[Start of Attachment]

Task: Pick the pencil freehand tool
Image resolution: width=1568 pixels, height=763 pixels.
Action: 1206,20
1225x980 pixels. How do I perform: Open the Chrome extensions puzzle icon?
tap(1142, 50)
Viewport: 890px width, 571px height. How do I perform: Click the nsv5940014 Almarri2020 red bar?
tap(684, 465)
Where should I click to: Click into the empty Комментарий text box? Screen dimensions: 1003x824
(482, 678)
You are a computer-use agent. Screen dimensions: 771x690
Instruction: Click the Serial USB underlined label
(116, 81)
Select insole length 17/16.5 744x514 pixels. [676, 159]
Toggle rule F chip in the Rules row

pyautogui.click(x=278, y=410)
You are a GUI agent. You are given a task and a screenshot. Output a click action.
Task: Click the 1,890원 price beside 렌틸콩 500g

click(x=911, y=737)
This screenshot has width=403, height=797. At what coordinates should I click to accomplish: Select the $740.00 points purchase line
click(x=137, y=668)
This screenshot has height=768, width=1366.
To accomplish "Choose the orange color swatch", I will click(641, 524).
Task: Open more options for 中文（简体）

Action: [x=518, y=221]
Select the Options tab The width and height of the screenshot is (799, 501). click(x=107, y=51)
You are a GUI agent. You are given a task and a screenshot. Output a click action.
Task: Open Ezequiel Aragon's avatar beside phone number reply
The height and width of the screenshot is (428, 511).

[End of Attachment]

◆ Work instruction ◆
Your answer should be the data above, retyped in full and unaltered.

◆ Solved exercise ◆
Task: Pick the pencil freehand tool
Image resolution: width=1568 pixels, height=763 pixels.
Action: 1206,20
1225x980 pixels. How do I perform: Open the Chrome extensions puzzle icon?
tap(1142, 50)
Viewport: 890px width, 571px height. How do I perform: Click the nsv5940014 Almarri2020 red bar?
tap(684, 465)
Where should I click to: Click into the empty Комментарий text box? Screen dimensions: 1003x824
(482, 678)
You are a computer-use agent. Screen dimensions: 771x690
Instruction: Click the Serial USB underlined label
(116, 81)
Select insole length 17/16.5 744x514 pixels. [676, 159]
Toggle rule F chip in the Rules row

pyautogui.click(x=278, y=410)
You are a GUI agent. You are given a task and a screenshot. Output a click action.
Task: Click the 1,890원 price beside 렌틸콩 500g

click(x=911, y=737)
This screenshot has width=403, height=797. At what coordinates should I click to accomplish: Select the $740.00 points purchase line
click(x=137, y=668)
This screenshot has height=768, width=1366.
To accomplish "Choose the orange color swatch", I will click(641, 524).
Task: Open more options for 中文（简体）

Action: [x=518, y=221]
Select the Options tab The width and height of the screenshot is (799, 501). click(x=107, y=51)
You are a GUI agent. You are given a task and a screenshot. Output a click action.
Task: Open Ezequiel Aragon's avatar beside phone number reply
The height and width of the screenshot is (428, 511).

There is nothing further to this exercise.